Von Leo Furtlehner (13.7.2011)
Natürlich kennen wir ebenso wie Leichtfried die populistischen Sprüche und skurillen politischen Theorien des FP-Führers Strache, welche dieser mit seiner gebetsmühlenartig erhobenen Forderung die Pleite-Griechen aus der Eurozone oder überhaupt gleich aus der EU auszuschließen laufend unter Beweis stellt. Denn alle wissen, dass damit die Schulden nicht in einem Nirwana verschwinden und Folgewirkungen unabsehbar wären.
Doch welche Solidarität Leichtfried meint, darüber lässt uns der Sozialdemokrat bezeichnenderweise im Unklaren. Derzeit ist bekanntlich die Solidarität mit den Banken angesagt, wenn Politik, ExpertInnen und Medien den Begriff verwenden. Worum geht es also, wenn wir solidarisch und wirtschaftlich vernünftig vorgehen und Hilfe leisten sollen? Sollen wir ohne Widerspruch den Missbrauch unserer Steuergelder für Bankenrettung abnicken um die Profite und Dividenden der BankenaktionärInnen abzusichern?

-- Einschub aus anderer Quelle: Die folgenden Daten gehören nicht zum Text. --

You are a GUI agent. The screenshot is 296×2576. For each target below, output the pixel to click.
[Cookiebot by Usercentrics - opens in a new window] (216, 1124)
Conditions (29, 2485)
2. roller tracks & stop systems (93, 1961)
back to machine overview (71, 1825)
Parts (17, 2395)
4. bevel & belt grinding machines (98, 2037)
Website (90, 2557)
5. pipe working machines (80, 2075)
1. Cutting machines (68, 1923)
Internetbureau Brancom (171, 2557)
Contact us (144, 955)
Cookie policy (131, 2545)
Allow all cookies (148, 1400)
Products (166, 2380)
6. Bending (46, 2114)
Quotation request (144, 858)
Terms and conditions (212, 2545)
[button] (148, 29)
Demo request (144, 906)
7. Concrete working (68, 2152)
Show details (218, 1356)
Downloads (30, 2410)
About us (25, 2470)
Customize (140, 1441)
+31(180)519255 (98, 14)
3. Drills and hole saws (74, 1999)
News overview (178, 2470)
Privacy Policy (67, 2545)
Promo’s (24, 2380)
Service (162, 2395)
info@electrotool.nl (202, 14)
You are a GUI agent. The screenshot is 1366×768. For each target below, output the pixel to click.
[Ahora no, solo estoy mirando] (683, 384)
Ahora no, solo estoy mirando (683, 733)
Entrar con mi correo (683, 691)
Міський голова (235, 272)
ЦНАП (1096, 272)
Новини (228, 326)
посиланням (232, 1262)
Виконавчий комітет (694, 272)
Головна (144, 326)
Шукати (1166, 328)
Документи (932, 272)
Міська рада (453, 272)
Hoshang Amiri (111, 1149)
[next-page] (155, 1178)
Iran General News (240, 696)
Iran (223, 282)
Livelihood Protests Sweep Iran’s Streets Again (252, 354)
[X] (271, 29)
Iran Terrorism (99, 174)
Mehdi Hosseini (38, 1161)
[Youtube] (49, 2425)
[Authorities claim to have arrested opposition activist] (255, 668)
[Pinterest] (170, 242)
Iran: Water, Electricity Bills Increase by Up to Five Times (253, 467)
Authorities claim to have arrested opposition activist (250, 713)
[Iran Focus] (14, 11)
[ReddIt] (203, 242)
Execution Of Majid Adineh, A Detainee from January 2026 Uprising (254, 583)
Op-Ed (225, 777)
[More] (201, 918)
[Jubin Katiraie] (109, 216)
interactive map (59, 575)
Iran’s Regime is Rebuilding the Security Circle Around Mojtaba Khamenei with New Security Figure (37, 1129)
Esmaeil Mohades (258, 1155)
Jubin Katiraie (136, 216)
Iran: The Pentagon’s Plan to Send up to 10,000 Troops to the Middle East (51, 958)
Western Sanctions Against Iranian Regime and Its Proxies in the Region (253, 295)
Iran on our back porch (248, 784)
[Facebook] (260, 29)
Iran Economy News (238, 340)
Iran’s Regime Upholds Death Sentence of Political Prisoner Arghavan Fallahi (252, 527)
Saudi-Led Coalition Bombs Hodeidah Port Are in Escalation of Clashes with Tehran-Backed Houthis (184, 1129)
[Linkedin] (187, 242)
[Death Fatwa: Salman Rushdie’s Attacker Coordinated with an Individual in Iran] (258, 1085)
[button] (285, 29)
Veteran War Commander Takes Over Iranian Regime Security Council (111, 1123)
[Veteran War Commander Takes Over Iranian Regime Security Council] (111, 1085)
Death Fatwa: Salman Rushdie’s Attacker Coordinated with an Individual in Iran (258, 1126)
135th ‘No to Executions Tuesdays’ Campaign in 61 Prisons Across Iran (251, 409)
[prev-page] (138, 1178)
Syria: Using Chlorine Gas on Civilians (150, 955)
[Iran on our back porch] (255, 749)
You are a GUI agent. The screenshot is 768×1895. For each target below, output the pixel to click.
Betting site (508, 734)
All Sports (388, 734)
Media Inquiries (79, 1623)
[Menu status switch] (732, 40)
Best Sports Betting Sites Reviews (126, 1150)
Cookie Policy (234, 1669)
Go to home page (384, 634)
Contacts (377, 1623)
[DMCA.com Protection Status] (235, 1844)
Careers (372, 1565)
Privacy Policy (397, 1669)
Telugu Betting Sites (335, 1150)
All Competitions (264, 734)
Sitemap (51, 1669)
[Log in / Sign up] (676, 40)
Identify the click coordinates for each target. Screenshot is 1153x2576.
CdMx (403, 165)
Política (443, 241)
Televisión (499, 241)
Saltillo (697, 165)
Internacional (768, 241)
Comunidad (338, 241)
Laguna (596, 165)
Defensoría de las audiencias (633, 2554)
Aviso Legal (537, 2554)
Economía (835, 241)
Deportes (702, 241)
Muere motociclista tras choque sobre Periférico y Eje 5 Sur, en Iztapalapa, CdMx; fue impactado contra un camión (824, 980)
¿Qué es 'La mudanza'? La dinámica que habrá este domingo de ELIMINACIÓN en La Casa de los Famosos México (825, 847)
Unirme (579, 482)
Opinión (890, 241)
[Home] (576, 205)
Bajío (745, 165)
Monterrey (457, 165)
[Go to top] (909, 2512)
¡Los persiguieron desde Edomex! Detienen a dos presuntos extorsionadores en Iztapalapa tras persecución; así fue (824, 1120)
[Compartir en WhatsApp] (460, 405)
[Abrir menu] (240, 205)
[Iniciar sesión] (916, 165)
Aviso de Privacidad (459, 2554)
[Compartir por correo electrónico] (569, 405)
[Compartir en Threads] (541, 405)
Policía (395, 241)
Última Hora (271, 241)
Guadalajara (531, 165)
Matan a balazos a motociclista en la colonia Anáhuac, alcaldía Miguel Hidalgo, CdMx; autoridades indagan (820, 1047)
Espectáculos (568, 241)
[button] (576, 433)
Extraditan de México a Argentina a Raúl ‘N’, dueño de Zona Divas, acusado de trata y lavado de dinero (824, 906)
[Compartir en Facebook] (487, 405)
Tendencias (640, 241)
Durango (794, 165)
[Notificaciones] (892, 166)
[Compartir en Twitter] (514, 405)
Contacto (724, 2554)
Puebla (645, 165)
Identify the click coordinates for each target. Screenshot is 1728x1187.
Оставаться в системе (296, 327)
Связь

Natürlich sind FPÖ und BZÖ die allerletzten die sich über ein Finanzdesaster aufregen dürfen, wenn man an die Rolle von FPÖ, BZÖ, FPK oder wie diese Partei in Kärnten immer gerade heißt in der Causa Hypo Alpe Adria denkt. Als das Desaster offenkundig war, wurden freilich weder von der FPÖ noch von der SPÖ-ÖVP-geführten Bundesregierung die SteuerzahlerInnen gefragt, ob sie damit einverstanden sind, dass diese Bank milliardenschwer mit Steuergeldern gerettet wird um die Profite anderer Banken nicht zu gefährden.
Die Finanzdesaster weltweit von Griechenland über Portugal, Irland und Italien bis zu den USA und hierzulande von BAWAG, Kommunalkredit, Immofinanz über HGAA bis zu den Finanzdebakeln von Ländern und Gemeinden zeigen anschaulich, wo der Wurm im Apfel ist. Wie die Finanzkrise von 2008 anschaulich gezeigt hat, ist es die All- und Übermacht der Banken, die Wirtschaft und Gesellschaft ruiniert, weil eine winzige Minderheit nicht genug Börsengewinne und Dividende einstreifen kann.
Wie kriegt die Politik das Finanzwesen in den Griff, wenn das Finanzwesen die Politik im Griff hat? fragte Roman Obrovski, vormaliger oö AMS-Chef recht treffend schon 2009 (OÖN 19.8.2009). Zu ergänzen wäre mit Bertolt Brecht: Bankraub ist eine Unternehmung von Dilettanten. Wahre Profis gründen eine Bank.
Höchste Zeit also, den Sumpf trockenzulegen, aus der Krise zu lernen und Banken und Finanzwirtschaft in gesellschaftliches Eigentum überzuführen, bevor es noch weiter den Bach hinuntergeht.